To give a brief, and yet correct account of a portion of this Great Valley, its resources, the manners and customs of its inhabitants, its political subdivisions, cities, commercial and other important towns, colleges and other literary institutions, religious condition, public lands, qualities of soil and general features of each state and territory named in the title page, together with such information as may form a kind of manual for the emigrant and man of business, or which may aid him on his journey hither, and enable him to surmount successfully the difficulties of a new country, is the object of this new work. In accomplishing this task the author has aimed at correctness and brevity. To condense the particular kind of information called for by the public mind in a small space, has been no easy task.

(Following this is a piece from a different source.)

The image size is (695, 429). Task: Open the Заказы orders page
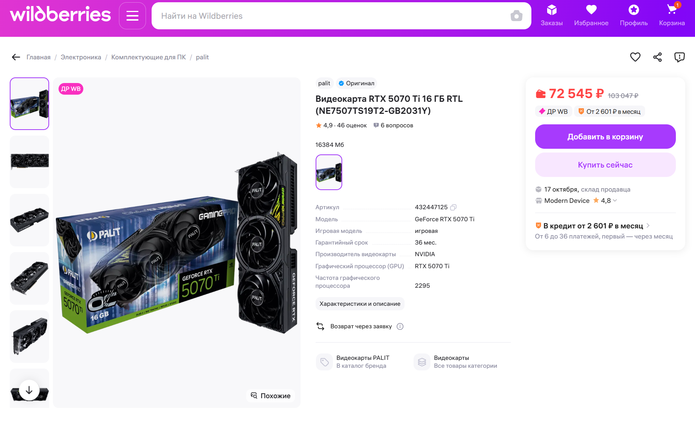pos(551,16)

Nor has it been a small matter to collect from so wide a range as five large states, and two extensive territories, with other large districts, the facts and statistical information often found in the compass of less than a page.

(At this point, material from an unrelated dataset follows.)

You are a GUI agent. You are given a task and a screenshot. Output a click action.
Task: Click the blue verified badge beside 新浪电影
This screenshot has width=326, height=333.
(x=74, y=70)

It is an easy task to a belles-lettre scholar, sitting at his desk, in an easy chair, and by a pleasant fire, to write "Histories," and "Geographies," and "Sketches," and "Recollections," and "Views," and "Tours" of the Western Valley,—but it is quite another concern to explore these regions, examine public documents, reconcile contradictory statements, correspond with hundreds of persons in public and private life, read all the histories, geographies, tours, sketches, and recollections that have been published, and correct their numerous errors,—then collate, arrange, digest, and condense the facts of the country. Those who have read his former "GUIDE FOR EMIGRANTS," will find upon perusal, that this is radically a new work—rather than a new edition. Its whole plan is changed; and though some whole pages of the former work are retained, and many of its facts and particulars given in a more condensed form, much of that work being before the public in other forms, he has been directed, both by his own judgment, and the solicitude of the public mind in the Atlantic states, to give to the work its present form and features.

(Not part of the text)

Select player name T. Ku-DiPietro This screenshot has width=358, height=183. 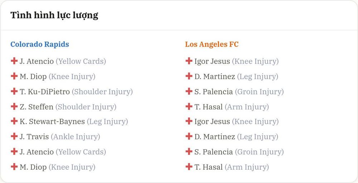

There are three classes of persons in particular who may derive advantage from this Guide.

1. All those who intend to remove to the states and territories described. Such persons, whether citizens of the Atlantic states, or natives of Europe, will find in this small volume, much of that species of information for which they are solicitous.

It has been a primary object of the author throughout this work, to furnish the outline of facts necessary for this class. He is aware also that much in detail will be desired and eagerly sought after, which the portable and limited size of this little work could not contain; but such information may be found in the larger works, by Hall, Flint, Darby, Schoolcraft, Long, and other authors and travellers. Those who desire more specific and detailed descriptions of Illinois, will be satisfied probably with the author's GAZETTEER of that State, published in 1834, and which can be had by application to the author, or to the publishers of this work.

2. This Guide is also designed for those, who, for either pleasure, health or business, intend to travel through the western States. Such are now the facilities of intercommunication between the eastern and western States, and to most points in the Valley of the Mississippi, that thousands are visiting some portions of this interesting region every month. Some knowledge of the routes that lead to different parts of this Valley, the lines of steamboats and stages, cities, towns, public institutions, manners and customs of the people, &c., is certainly desirable to all who travel. Such persons may expect a correct, and it is hoped, a pleasant Guide in this book.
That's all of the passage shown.